Stored data entries:
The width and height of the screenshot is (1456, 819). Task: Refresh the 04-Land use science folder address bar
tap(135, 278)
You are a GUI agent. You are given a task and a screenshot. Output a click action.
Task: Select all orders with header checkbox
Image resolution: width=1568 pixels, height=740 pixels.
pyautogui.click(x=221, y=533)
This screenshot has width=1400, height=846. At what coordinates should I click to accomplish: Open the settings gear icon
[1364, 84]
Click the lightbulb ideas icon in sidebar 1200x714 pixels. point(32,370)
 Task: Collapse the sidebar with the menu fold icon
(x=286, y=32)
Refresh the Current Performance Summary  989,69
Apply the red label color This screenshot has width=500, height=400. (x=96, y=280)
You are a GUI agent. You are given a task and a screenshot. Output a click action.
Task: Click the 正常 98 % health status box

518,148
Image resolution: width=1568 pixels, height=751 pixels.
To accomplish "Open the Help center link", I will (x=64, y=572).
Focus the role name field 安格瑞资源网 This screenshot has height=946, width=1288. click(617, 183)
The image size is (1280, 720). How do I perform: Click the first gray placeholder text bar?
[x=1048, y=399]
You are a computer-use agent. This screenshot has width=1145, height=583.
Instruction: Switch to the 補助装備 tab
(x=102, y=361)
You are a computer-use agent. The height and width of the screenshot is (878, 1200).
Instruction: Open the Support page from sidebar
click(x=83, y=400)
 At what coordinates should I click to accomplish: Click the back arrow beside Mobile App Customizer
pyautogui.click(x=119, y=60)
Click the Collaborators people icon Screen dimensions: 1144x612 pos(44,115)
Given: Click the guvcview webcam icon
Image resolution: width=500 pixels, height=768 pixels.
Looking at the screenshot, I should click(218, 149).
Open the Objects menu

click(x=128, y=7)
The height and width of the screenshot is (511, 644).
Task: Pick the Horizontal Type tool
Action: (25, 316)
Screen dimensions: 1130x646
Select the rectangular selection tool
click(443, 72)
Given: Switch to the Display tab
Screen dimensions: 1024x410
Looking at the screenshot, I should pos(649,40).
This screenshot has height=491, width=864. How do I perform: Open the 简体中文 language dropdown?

**WORK INSTRUCTIONS:**
Exactly reproduce every line of the records.

**TASK RESPONSE:**
The width and height of the screenshot is (1456, 819). Task: Refresh the 04-Land use science folder address bar
tap(135, 278)
You are a GUI agent. You are given a task and a screenshot. Output a click action.
Task: Select all orders with header checkbox
Image resolution: width=1568 pixels, height=740 pixels.
pyautogui.click(x=221, y=533)
This screenshot has width=1400, height=846. At what coordinates should I click to accomplish: Open the settings gear icon
[1364, 84]
Click the lightbulb ideas icon in sidebar 1200x714 pixels. point(32,370)
 Task: Collapse the sidebar with the menu fold icon
(x=286, y=32)
Refresh the Current Performance Summary  989,69
Apply the red label color This screenshot has width=500, height=400. (x=96, y=280)
You are a GUI agent. You are given a task and a screenshot. Output a click action.
Task: Click the 正常 98 % health status box

518,148
Image resolution: width=1568 pixels, height=751 pixels.
To accomplish "Open the Help center link", I will (x=64, y=572).
Focus the role name field 安格瑞资源网 This screenshot has height=946, width=1288. click(617, 183)
The image size is (1280, 720). How do I perform: Click the first gray placeholder text bar?
[x=1048, y=399]
You are a computer-use agent. This screenshot has width=1145, height=583.
Instruction: Switch to the 補助装備 tab
(x=102, y=361)
You are a computer-use agent. The height and width of the screenshot is (878, 1200).
Instruction: Open the Support page from sidebar
click(x=83, y=400)
 At what coordinates should I click to accomplish: Click the back arrow beside Mobile App Customizer
pyautogui.click(x=119, y=60)
Click the Collaborators people icon Screen dimensions: 1144x612 pos(44,115)
Given: Click the guvcview webcam icon
Image resolution: width=500 pixels, height=768 pixels.
Looking at the screenshot, I should click(218, 149).
Open the Objects menu

click(x=128, y=7)
The height and width of the screenshot is (511, 644).
Task: Pick the Horizontal Type tool
Action: (25, 316)
Screen dimensions: 1130x646
Select the rectangular selection tool
click(443, 72)
Given: Switch to the Display tab
Screen dimensions: 1024x410
Looking at the screenshot, I should pos(649,40).
This screenshot has height=491, width=864. How do I perform: Open the 简体中文 language dropdown?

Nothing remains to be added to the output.